I celebrate Indigenous Peoples’ Day as an opportunity to heal the past. In doing so, I stand with my ancestors, both colonizers and colonized, with the singular intent of healing the present, which in turn allows us to heal the circle that links us to our ancestral pasts and our descendants’ futures. Intergenerational trauma does not heal itself, but through constructive dialogue and action, we can begin to cleanse of intellects, psyches, hearts and souls. Today I stand in unity with all of my human family, past, present and future.


I celebrate Indigenous Peoples’ Day as a vehicle to ensure that we correct the dominant society’s tendency to white wash history and erase from knowledge the immense human suffering of individual, collective, and institutional acts and inaction.
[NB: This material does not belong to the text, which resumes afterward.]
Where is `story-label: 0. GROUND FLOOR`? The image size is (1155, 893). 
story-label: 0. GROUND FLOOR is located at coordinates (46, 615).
Such widespread and pervasive suffering is foundational to the territorialization of North America. Political philosopher Hannah Arendt said it best when she spoke of the banality of evil; the act of turning away is the basis of much of the suffering that exists in the world today. I stand with others who seek to be change agents, who refuse to turn away.

I celebrate Indigenous Peoples’ Day because the past will never heal unless we pool our collective energies to create a better, more just, honest, loving and responsible present. I celebrate because I see and hear students, community members and faculty who are intent on realizing this important goal. I celebrate because I can tell my children that our family chooses to be part of the healing, and more importantly, that this healing is available to the greater human family.